Extracted records:
——————————

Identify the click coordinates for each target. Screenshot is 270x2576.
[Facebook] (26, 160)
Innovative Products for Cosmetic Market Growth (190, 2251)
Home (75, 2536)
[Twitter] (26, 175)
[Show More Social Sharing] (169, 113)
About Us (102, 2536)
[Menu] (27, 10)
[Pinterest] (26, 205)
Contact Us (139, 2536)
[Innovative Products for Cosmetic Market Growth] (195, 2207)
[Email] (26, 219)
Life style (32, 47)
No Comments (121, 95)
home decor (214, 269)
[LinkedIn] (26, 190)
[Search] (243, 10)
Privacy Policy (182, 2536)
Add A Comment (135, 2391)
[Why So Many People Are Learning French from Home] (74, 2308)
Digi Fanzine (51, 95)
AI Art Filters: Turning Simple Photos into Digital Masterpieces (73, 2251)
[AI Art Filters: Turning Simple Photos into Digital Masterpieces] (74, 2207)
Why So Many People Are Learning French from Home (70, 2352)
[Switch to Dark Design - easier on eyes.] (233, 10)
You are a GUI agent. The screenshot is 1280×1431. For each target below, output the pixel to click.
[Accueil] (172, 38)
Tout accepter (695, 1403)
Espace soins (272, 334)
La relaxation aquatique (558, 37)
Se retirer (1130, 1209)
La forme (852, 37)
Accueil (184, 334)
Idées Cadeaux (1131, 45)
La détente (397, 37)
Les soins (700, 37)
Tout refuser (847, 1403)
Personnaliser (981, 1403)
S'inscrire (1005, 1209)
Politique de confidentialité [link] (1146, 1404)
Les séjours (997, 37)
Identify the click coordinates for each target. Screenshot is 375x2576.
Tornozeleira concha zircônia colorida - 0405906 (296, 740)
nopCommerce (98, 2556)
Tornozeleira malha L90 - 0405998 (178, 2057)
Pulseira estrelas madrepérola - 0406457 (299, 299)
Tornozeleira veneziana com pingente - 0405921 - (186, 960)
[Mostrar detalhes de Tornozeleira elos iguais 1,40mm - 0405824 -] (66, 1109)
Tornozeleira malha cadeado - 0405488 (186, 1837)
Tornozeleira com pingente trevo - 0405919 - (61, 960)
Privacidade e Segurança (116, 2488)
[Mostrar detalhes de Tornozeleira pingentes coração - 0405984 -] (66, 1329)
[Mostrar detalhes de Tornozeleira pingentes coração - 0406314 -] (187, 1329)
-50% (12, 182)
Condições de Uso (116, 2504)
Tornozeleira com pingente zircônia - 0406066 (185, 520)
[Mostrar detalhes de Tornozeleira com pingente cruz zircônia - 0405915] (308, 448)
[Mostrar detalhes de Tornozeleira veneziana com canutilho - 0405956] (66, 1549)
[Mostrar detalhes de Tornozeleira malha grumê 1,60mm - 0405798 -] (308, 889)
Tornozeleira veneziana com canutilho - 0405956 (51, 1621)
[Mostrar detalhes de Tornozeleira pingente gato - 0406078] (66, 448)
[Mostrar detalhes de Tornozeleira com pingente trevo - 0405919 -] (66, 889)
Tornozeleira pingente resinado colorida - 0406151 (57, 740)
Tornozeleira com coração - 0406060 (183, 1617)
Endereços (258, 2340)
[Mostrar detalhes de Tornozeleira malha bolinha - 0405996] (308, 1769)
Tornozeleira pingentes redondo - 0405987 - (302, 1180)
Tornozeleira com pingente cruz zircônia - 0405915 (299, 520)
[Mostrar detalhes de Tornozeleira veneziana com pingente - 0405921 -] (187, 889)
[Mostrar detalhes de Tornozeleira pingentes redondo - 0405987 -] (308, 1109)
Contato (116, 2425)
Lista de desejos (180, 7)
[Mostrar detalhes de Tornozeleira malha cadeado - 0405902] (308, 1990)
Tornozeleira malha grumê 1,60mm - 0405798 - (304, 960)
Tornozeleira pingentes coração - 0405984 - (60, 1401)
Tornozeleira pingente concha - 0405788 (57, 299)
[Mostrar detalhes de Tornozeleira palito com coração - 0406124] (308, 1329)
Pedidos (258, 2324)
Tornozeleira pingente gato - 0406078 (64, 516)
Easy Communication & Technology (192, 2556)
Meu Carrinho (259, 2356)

——————————

Would you print, exactly as written, every line above from the one holding "Masterpieces (73, 2251)" through the one holding "[Mostrar detalhes de Tornozeleira malha bolinha", with both included and no other lines?

AI Art Filters: Turning Simple Photos into Digital Masterpieces (73, 2251)
[AI Art Filters: Turning Simple Photos into Digital Masterpieces] (74, 2207)
Why So Many People Are Learning French from Home (70, 2352)
[Switch to Dark Design - easier on eyes.] (233, 10)
You are a GUI agent. The screenshot is 1280×1431. For each target below, output the pixel to click.
[Accueil] (172, 38)
Tout accepter (695, 1403)
Espace soins (272, 334)
La relaxation aquatique (558, 37)
Se retirer (1130, 1209)
La forme (852, 37)
Accueil (184, 334)
Idées Cadeaux (1131, 45)
La détente (397, 37)
Les soins (700, 37)
Tout refuser (847, 1403)
Personnaliser (981, 1403)
S'inscrire (1005, 1209)
Politique de confidentialité [link] (1146, 1404)
Les séjours (997, 37)
Identify the click coordinates for each target. Screenshot is 375x2576.
Tornozeleira concha zircônia colorida - 0405906 (296, 740)
nopCommerce (98, 2556)
Tornozeleira malha L90 - 0405998 (178, 2057)
Pulseira estrelas madrepérola - 0406457 (299, 299)
Tornozeleira veneziana com pingente - 0405921 - (186, 960)
[Mostrar detalhes de Tornozeleira elos iguais 1,40mm - 0405824 -] (66, 1109)
Tornozeleira malha cadeado - 0405488 (186, 1837)
Tornozeleira com pingente trevo - 0405919 - (61, 960)
Privacidade e Segurança (116, 2488)
[Mostrar detalhes de Tornozeleira pingentes coração - 0405984 -] (66, 1329)
[Mostrar detalhes de Tornozeleira pingentes coração - 0406314 -] (187, 1329)
-50% (12, 182)
Condições de Uso (116, 2504)
Tornozeleira com pingente zircônia - 0406066 (185, 520)
[Mostrar detalhes de Tornozeleira com pingente cruz zircônia - 0405915] (308, 448)
[Mostrar detalhes de Tornozeleira veneziana com canutilho - 0405956] (66, 1549)
[Mostrar detalhes de Tornozeleira malha grumê 1,60mm - 0405798 -] (308, 889)
Tornozeleira veneziana com canutilho - 0405956 (51, 1621)
[Mostrar detalhes de Tornozeleira pingente gato - 0406078] (66, 448)
[Mostrar detalhes de Tornozeleira com pingente trevo - 0405919 -] (66, 889)
Tornozeleira pingente resinado colorida - 0406151 (57, 740)
Tornozeleira com coração - 0406060 (183, 1617)
Endereços (258, 2340)
[Mostrar detalhes de Tornozeleira malha bolinha - 0405996] (308, 1769)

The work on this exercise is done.